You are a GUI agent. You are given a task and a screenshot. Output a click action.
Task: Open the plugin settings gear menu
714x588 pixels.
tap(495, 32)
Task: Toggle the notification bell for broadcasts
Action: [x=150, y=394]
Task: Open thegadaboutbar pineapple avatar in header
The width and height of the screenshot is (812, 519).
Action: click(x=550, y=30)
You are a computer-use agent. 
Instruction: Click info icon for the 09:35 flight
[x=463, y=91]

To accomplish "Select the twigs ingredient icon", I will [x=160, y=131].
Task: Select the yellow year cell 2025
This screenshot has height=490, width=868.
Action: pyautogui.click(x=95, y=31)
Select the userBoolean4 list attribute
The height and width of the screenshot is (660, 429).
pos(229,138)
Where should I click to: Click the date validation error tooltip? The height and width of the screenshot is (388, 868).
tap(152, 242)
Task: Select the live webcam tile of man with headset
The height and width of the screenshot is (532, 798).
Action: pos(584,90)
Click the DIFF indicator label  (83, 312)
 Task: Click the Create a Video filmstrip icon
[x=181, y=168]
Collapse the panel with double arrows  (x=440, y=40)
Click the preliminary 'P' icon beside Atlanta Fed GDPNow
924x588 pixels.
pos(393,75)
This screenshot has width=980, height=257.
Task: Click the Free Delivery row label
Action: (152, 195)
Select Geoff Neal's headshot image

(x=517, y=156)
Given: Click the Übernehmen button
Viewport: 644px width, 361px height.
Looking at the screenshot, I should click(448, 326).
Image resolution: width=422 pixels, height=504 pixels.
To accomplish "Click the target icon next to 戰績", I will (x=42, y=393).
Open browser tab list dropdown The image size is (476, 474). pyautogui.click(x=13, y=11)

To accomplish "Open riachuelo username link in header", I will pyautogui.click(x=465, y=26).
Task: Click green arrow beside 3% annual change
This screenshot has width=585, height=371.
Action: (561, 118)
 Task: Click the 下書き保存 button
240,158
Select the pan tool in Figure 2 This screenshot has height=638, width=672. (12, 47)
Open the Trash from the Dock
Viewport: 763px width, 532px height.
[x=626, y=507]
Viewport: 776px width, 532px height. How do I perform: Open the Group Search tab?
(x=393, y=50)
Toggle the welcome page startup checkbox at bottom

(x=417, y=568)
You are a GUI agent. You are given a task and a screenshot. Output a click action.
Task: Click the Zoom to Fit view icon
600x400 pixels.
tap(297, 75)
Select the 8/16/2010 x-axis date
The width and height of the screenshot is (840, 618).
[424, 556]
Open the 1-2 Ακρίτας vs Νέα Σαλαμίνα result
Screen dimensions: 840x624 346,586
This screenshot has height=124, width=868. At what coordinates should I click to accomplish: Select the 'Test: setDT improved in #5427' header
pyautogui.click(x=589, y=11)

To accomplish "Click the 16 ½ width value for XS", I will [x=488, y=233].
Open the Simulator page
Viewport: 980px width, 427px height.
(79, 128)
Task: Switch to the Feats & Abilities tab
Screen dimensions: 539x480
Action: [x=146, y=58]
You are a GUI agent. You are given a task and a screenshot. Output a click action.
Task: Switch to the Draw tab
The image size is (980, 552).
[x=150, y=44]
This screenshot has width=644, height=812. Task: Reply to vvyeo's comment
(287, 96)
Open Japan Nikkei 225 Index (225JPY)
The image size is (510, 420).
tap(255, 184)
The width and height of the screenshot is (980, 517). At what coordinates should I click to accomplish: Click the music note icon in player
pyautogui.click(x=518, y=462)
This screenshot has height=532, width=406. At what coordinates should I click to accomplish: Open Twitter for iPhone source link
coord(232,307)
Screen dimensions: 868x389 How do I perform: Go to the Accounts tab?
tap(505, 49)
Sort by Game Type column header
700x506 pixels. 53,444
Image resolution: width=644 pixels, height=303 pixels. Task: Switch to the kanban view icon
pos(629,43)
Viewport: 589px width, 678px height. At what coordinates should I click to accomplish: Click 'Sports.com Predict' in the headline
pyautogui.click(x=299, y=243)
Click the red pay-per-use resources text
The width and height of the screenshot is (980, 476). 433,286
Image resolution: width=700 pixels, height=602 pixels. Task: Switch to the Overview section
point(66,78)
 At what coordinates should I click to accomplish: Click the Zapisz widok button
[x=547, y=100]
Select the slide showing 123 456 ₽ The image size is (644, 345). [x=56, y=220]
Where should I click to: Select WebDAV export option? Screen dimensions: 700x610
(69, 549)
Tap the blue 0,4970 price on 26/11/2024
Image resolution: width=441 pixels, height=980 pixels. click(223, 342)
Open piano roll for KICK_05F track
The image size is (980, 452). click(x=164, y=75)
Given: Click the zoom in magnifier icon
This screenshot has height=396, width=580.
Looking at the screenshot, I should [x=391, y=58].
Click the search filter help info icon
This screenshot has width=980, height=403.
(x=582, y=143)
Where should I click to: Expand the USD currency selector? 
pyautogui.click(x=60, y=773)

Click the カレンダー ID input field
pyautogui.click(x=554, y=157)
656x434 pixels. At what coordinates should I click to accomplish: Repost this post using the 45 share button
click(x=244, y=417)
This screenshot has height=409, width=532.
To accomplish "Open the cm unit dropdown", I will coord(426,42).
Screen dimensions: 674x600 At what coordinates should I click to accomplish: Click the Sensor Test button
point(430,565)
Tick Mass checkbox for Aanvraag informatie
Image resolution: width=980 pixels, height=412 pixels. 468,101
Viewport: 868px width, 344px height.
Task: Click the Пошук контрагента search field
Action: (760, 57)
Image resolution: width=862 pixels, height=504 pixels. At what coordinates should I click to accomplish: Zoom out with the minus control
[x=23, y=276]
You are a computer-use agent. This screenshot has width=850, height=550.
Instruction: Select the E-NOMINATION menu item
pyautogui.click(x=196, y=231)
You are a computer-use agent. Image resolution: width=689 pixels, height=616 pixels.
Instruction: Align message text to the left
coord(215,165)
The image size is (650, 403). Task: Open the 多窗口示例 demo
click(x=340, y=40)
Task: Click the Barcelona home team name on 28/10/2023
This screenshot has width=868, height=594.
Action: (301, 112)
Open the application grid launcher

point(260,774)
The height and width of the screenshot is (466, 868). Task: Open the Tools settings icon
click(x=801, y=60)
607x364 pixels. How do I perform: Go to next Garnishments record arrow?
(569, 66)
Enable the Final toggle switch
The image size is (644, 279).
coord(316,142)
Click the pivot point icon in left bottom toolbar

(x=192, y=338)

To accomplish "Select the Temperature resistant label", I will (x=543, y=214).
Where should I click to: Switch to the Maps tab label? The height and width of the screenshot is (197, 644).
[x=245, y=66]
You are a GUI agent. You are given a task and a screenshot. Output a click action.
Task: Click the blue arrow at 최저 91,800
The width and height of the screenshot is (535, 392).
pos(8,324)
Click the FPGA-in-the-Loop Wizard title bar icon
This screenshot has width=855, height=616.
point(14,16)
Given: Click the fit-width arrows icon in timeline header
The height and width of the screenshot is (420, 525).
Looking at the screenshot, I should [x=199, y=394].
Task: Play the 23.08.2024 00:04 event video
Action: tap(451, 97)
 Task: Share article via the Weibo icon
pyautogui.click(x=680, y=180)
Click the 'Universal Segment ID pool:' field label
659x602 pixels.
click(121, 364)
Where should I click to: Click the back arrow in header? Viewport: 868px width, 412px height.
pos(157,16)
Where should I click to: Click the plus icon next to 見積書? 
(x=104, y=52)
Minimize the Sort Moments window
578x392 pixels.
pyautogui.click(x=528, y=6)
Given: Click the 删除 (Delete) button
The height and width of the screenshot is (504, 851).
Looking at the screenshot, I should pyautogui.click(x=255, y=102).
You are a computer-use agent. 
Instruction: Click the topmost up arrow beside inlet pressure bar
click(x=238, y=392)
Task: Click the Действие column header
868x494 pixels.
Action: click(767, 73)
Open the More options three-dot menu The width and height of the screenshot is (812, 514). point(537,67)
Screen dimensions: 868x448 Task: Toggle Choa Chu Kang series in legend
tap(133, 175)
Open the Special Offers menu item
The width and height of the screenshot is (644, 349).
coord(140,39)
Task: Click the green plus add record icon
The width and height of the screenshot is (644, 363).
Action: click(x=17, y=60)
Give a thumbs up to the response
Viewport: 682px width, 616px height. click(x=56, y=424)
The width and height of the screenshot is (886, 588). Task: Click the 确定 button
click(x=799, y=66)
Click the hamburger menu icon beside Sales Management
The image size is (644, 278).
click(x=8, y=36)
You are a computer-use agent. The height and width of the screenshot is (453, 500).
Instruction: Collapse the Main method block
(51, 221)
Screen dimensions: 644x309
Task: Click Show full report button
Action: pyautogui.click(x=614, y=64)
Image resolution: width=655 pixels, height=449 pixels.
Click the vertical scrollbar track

——————

What is needed
Word for word, restate the lines of the data above that fall between the line holding "The width and height of the screenshot is (812, 519)." and the line holding "Task: Select the yellow year cell 2025", inclusive, and no other lines.

Task output
The width and height of the screenshot is (812, 519).
Action: click(x=550, y=30)
You are a computer-use agent. 
Instruction: Click info icon for the 09:35 flight
[x=463, y=91]

To accomplish "Select the twigs ingredient icon", I will [x=160, y=131].
Task: Select the yellow year cell 2025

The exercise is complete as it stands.